On Beale Street
Elvis Presley, Sun Records, and the birth of rock ’n’ roll (1954 Memphis, Tennessee)
Living in Memphis in 1954, Johnny's world is completely segregated—until he starts sneaking out to Beale Street at night. Beale Street, with its music clubs, is on the wrong side of the tracks, but it’s the only place Johnny can hear the blues, which is all he cares about. It’s also near Sun Records, where Johnny finds himself working for Sam Phillips—and witnessing history in the making when an up-and-coming musician named Elvis records his first song. Nobody has heard anything like it.
All at once Johnny is pulled into a storm of controversy around this new kind of music, just as racial tensions are reaching a breaking point. What started out as a part-time job and a way to get behind the scenes of a record label has gotten out of control. As songs like Elvis's start rising up the charts, Johnny sees the power that music has to bring people together—while secrets from the past threaten to tear his black-and-white life apart.
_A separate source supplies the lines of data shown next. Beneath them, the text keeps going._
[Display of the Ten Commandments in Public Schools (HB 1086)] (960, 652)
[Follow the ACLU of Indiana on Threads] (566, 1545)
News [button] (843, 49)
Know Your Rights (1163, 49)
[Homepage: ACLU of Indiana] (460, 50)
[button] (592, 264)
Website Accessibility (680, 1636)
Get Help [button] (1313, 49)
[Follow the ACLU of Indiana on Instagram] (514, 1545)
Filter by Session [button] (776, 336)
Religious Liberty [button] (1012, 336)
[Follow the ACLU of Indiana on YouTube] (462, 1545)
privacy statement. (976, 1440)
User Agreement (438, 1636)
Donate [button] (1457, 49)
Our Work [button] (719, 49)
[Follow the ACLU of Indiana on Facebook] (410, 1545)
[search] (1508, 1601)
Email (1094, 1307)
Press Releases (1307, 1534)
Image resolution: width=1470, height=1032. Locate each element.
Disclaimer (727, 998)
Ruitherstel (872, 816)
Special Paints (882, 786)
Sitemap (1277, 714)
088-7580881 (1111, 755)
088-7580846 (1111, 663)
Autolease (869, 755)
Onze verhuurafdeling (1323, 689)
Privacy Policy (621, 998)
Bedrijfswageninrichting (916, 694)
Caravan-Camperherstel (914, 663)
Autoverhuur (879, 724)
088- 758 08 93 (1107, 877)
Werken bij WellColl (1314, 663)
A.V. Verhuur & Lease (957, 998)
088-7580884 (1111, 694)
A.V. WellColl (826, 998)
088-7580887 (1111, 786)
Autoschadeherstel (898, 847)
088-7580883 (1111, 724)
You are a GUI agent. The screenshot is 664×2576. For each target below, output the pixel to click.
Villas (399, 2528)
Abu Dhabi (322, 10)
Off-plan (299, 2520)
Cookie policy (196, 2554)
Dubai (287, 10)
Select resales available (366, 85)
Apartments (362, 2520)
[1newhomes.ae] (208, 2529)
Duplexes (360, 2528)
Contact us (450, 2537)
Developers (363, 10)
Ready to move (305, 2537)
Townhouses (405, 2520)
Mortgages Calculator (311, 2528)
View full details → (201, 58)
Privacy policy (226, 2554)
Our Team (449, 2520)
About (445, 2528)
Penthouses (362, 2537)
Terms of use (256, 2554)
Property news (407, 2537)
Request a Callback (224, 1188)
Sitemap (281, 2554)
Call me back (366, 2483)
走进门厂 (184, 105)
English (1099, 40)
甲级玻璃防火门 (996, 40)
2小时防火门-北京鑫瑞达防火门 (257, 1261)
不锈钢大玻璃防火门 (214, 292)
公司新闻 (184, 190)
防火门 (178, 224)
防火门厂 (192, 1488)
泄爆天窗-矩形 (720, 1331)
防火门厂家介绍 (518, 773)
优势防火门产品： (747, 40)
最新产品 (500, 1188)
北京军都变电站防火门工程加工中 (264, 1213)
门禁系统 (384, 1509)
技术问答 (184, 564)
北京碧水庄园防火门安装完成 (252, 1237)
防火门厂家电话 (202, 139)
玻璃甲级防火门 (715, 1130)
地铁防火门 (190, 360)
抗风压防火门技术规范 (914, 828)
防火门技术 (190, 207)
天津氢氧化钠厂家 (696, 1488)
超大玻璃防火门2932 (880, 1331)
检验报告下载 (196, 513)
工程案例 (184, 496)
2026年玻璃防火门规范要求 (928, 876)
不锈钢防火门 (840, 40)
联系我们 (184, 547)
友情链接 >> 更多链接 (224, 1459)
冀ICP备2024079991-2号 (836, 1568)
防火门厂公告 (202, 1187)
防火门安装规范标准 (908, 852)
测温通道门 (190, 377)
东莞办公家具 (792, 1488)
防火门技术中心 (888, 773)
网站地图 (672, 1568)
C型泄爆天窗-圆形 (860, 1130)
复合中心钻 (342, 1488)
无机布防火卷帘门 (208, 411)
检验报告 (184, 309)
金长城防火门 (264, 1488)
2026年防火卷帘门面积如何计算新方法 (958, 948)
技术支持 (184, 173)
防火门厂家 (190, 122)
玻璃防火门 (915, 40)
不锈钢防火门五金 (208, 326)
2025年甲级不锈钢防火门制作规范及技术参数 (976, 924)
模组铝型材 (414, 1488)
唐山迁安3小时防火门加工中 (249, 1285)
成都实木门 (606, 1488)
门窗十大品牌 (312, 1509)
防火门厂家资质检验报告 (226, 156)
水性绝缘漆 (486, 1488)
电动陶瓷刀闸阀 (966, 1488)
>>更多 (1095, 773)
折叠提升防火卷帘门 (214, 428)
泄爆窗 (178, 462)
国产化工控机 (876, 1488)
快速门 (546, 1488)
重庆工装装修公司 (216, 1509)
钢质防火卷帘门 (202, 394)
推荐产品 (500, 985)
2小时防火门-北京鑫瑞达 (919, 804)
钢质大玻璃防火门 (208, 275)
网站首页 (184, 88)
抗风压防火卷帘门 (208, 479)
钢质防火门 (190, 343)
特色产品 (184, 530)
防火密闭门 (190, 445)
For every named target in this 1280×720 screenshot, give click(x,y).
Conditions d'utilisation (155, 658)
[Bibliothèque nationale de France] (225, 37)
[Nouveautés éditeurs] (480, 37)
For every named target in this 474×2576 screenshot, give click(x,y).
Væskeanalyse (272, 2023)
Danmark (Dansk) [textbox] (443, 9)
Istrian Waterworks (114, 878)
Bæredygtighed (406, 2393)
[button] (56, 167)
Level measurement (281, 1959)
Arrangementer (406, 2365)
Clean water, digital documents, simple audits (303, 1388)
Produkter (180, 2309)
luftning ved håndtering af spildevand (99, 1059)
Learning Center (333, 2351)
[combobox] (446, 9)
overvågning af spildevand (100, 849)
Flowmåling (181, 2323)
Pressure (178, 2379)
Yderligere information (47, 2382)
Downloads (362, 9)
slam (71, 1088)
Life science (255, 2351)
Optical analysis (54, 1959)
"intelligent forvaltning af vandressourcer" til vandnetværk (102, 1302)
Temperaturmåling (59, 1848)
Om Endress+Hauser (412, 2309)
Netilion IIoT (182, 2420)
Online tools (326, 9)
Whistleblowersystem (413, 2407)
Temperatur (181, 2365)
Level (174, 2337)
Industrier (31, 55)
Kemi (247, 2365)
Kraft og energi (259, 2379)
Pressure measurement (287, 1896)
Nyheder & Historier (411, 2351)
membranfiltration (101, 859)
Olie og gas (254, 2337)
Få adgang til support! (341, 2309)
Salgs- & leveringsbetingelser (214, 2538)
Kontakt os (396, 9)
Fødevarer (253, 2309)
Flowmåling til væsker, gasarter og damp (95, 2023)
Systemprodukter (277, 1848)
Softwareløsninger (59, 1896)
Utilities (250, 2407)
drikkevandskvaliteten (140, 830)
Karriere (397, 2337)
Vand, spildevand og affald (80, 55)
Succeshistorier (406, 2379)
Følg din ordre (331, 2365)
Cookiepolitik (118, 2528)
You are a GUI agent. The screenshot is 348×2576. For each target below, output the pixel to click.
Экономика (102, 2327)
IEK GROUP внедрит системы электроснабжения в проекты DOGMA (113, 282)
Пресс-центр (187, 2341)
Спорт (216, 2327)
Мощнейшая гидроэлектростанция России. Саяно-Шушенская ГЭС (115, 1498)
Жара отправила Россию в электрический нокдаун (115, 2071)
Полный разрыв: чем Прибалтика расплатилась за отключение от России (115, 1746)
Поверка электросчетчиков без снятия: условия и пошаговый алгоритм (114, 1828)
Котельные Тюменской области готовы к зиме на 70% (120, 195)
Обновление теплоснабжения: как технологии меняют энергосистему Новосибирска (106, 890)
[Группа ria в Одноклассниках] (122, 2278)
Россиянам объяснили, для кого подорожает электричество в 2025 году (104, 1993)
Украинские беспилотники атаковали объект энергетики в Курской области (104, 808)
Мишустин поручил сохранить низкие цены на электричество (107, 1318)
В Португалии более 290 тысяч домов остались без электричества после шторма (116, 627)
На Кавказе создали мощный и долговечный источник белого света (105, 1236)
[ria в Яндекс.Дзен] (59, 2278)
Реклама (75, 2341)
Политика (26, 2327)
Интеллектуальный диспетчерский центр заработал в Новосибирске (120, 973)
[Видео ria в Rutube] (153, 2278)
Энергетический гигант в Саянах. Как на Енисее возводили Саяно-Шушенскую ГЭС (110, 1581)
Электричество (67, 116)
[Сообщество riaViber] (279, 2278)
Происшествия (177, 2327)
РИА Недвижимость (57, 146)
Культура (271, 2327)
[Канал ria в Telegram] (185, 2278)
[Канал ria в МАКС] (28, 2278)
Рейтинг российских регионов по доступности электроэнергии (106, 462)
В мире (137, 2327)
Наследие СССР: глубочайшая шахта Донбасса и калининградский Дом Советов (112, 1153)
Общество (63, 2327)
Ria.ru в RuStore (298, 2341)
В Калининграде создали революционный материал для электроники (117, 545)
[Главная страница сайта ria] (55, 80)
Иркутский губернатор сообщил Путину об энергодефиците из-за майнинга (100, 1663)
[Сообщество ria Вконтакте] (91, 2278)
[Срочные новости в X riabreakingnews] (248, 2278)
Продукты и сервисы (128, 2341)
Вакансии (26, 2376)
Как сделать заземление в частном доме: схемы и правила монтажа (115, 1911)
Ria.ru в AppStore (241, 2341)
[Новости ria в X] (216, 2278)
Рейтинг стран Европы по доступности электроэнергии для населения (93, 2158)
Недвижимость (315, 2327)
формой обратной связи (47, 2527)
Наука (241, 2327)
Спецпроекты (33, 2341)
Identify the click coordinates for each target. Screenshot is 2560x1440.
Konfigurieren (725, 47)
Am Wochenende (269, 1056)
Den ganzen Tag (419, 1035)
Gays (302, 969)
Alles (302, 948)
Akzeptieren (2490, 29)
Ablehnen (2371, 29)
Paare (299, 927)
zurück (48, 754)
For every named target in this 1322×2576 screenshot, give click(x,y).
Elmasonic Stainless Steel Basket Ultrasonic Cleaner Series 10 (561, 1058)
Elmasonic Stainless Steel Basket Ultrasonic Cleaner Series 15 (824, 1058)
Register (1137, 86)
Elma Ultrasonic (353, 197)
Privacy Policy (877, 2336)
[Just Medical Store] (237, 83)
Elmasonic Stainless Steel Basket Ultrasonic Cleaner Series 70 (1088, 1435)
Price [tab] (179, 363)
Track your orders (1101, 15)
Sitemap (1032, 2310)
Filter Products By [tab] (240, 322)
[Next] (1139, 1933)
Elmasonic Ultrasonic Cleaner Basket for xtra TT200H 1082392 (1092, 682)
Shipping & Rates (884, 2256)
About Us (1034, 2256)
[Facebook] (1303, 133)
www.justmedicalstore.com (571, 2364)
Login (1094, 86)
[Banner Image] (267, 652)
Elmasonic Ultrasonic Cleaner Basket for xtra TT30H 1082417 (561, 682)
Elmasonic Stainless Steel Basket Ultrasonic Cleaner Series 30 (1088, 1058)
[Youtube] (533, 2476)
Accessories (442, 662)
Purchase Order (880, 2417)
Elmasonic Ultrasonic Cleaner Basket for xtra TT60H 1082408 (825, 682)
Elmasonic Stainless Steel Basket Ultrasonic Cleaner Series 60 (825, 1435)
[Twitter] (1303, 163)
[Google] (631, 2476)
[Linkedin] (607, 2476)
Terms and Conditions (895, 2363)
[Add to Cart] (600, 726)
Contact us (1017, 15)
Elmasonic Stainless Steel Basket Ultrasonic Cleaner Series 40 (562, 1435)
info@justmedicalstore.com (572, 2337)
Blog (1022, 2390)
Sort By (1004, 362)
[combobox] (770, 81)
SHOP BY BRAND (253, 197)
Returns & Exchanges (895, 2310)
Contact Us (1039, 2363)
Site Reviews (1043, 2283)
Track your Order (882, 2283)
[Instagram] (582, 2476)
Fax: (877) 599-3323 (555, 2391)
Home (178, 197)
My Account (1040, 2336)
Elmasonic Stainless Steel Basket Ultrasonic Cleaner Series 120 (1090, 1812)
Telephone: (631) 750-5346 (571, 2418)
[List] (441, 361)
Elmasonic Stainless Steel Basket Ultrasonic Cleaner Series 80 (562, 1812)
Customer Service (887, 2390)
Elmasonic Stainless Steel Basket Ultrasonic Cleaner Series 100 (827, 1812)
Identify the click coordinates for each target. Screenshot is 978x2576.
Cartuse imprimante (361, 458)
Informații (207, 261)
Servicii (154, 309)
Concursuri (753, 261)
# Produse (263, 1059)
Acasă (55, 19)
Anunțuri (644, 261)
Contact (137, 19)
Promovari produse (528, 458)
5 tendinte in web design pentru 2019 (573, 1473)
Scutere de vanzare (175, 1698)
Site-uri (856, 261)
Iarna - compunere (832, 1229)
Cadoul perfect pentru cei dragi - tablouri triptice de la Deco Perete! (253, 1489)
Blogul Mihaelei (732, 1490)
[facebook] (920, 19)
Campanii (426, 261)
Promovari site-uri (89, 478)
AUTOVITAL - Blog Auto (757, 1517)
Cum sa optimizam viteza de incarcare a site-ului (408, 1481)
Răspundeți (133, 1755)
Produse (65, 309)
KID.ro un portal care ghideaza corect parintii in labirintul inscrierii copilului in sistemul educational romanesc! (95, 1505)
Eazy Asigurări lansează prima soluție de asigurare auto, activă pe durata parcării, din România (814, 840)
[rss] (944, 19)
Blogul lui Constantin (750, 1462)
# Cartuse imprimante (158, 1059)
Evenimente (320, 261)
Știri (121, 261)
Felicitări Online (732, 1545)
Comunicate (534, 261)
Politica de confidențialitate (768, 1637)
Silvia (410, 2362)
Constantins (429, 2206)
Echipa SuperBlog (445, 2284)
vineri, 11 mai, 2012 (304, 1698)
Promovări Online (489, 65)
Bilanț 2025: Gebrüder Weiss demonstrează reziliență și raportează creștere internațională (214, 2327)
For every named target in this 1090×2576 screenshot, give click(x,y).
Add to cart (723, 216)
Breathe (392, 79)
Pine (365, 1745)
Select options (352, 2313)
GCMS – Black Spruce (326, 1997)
In this searing, cinematic novel, acclaimed writer Ronald Kidd tells a coming-of-age story set against a backdrop of race conflict and the birth of rock ’n’ roll.
“Kidd portrays the music scene with the enthusiasm of a blues fan while mining the layers of racism in a town where ‘there was black. There was white. But there was never gray.’ Johnny has an affinity for the gray, and Sun Records begins to feel like home, ‘a place where people didn’t care if you were black or white.’ Johnny’s journey of self-discovery is rooted in a vividly described setting and well-drawn characters.”
Kirkus Reviews
“This novel is a fascinating glimpse into the musical world of Beale Street, the society that was the segregated South, the origins of rock and roll, and one teen’s quest for the truth about his father. Accurate historical details are skillfully woven into what becomes an absorbing search for personal identity.”